[Data to process Boundary: Start]
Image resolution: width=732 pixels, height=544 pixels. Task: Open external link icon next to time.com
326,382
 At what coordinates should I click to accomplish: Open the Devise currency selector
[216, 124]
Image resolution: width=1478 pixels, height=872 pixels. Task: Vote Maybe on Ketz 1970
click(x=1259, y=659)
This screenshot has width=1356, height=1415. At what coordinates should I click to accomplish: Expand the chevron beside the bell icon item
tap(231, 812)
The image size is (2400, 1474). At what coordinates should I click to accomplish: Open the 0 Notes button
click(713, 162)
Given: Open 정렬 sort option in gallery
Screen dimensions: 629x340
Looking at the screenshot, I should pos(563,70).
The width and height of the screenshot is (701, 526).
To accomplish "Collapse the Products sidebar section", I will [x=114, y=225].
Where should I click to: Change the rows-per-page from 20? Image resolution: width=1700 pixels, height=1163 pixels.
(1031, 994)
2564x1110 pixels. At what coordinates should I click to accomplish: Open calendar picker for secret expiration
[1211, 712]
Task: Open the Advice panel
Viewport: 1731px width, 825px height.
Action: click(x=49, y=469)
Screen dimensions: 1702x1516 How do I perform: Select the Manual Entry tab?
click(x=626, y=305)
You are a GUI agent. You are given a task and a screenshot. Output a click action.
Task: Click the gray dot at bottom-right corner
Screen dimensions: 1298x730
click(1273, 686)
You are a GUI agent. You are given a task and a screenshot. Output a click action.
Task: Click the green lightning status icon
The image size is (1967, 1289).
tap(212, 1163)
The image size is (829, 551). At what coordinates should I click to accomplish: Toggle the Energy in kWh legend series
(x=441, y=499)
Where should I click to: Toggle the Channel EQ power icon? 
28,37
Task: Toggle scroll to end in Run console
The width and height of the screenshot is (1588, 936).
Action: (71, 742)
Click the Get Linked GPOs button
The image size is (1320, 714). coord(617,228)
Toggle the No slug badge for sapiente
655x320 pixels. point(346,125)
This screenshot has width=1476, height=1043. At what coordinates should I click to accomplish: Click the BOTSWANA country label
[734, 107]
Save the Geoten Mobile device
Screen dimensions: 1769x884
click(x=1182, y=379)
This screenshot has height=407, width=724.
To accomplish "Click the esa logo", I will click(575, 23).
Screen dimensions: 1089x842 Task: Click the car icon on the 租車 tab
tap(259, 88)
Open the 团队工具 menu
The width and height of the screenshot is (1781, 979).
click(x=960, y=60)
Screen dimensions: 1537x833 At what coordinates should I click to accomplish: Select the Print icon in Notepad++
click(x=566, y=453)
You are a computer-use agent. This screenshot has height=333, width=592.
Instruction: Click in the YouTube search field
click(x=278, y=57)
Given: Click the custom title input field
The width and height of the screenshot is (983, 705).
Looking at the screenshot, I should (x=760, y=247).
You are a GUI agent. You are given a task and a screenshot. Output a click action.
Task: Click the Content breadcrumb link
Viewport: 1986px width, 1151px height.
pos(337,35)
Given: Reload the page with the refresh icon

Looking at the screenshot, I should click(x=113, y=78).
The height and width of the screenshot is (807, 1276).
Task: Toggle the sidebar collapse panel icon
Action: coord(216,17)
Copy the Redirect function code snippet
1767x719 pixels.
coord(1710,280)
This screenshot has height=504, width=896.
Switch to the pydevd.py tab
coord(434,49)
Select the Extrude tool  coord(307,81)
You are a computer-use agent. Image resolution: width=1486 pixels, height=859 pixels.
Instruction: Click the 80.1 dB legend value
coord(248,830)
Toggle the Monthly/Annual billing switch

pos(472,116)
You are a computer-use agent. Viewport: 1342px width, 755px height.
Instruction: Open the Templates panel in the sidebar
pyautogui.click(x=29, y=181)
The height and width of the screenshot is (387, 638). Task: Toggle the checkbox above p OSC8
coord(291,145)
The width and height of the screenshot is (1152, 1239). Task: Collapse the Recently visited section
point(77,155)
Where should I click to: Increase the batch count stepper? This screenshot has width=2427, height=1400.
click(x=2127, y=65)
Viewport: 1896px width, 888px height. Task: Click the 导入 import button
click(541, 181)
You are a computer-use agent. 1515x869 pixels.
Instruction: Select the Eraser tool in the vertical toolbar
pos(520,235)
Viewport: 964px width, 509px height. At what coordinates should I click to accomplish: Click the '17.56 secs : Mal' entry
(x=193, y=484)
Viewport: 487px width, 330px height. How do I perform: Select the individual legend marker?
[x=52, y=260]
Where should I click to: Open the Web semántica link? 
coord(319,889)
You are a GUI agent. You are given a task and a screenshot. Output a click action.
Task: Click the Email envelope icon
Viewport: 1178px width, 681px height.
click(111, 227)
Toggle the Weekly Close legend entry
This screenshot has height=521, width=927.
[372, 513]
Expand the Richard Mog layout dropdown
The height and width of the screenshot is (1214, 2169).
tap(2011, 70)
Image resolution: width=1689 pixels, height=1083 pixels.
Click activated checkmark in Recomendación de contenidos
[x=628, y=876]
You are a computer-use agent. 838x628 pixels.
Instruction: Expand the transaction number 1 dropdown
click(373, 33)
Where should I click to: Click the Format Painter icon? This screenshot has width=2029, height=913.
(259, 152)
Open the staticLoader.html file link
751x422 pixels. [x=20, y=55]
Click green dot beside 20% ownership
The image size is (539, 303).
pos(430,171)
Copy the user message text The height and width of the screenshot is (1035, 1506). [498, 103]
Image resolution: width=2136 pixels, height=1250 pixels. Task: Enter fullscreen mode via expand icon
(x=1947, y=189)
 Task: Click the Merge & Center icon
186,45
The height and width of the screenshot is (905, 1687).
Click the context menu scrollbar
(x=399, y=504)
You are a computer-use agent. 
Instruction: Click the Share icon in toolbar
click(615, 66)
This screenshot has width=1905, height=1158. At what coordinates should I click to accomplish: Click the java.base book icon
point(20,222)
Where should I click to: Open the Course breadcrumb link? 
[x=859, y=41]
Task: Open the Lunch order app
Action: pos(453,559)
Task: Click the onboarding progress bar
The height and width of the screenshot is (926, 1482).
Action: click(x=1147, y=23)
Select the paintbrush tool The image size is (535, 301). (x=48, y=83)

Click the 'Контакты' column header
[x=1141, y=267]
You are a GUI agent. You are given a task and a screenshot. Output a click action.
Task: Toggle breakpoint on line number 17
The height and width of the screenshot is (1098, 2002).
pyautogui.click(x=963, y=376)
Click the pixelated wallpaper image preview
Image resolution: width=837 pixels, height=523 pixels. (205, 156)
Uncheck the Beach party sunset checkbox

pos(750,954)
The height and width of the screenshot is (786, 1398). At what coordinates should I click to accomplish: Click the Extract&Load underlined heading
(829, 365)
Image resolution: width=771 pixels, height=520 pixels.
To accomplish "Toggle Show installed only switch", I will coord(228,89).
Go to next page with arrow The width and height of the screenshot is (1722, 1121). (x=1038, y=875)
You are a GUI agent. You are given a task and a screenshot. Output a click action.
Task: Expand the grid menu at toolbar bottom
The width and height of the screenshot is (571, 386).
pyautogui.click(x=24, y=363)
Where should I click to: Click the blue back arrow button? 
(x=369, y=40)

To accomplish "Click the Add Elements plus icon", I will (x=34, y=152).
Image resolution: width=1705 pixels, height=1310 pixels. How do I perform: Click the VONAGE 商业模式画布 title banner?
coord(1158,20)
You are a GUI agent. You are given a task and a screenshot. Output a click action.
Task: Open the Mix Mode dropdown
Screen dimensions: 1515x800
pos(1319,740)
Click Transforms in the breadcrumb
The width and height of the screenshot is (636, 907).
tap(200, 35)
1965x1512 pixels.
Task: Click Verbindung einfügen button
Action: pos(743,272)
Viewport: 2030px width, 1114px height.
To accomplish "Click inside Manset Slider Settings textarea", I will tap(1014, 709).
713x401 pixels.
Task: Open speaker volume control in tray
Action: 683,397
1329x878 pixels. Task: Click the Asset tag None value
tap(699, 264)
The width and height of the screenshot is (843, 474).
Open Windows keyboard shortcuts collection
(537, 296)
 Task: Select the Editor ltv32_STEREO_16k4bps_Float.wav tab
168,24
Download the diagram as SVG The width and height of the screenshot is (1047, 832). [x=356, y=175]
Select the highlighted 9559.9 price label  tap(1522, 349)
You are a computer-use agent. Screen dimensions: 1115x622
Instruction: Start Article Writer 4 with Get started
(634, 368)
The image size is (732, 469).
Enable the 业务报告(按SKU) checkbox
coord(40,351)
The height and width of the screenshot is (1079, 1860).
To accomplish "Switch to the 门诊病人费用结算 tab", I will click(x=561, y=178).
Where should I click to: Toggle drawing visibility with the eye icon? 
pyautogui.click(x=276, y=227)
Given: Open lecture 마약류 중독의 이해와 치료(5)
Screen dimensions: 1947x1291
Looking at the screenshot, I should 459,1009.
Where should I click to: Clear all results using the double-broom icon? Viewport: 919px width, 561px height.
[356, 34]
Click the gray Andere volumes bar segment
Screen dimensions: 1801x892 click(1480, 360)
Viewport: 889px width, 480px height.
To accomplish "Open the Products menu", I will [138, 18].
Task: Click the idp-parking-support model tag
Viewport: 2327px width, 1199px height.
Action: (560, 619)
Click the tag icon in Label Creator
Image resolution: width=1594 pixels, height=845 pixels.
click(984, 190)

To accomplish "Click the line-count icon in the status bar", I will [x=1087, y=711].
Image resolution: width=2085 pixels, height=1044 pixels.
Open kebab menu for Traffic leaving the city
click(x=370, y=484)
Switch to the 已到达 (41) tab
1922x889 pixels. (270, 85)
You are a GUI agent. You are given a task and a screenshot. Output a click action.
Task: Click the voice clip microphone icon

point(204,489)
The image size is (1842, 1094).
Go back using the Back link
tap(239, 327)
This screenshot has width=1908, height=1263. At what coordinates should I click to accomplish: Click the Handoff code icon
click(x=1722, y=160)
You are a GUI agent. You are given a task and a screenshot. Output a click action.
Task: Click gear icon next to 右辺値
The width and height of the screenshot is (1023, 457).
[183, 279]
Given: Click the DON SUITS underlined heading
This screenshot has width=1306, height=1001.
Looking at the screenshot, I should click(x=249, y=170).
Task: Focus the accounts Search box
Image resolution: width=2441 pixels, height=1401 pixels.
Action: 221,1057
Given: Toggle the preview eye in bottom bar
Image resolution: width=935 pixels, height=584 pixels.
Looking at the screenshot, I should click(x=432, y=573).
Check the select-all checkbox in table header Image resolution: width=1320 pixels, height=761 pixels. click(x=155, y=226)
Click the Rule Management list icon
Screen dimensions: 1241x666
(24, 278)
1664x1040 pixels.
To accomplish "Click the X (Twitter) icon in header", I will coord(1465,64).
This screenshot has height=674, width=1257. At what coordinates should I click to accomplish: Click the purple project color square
[Data to process Boundary: End]
*What is expected:* Count up the lines in the entries above where the word "green" appears, and give the figure with nothing added.

*Solution to this problem:* 2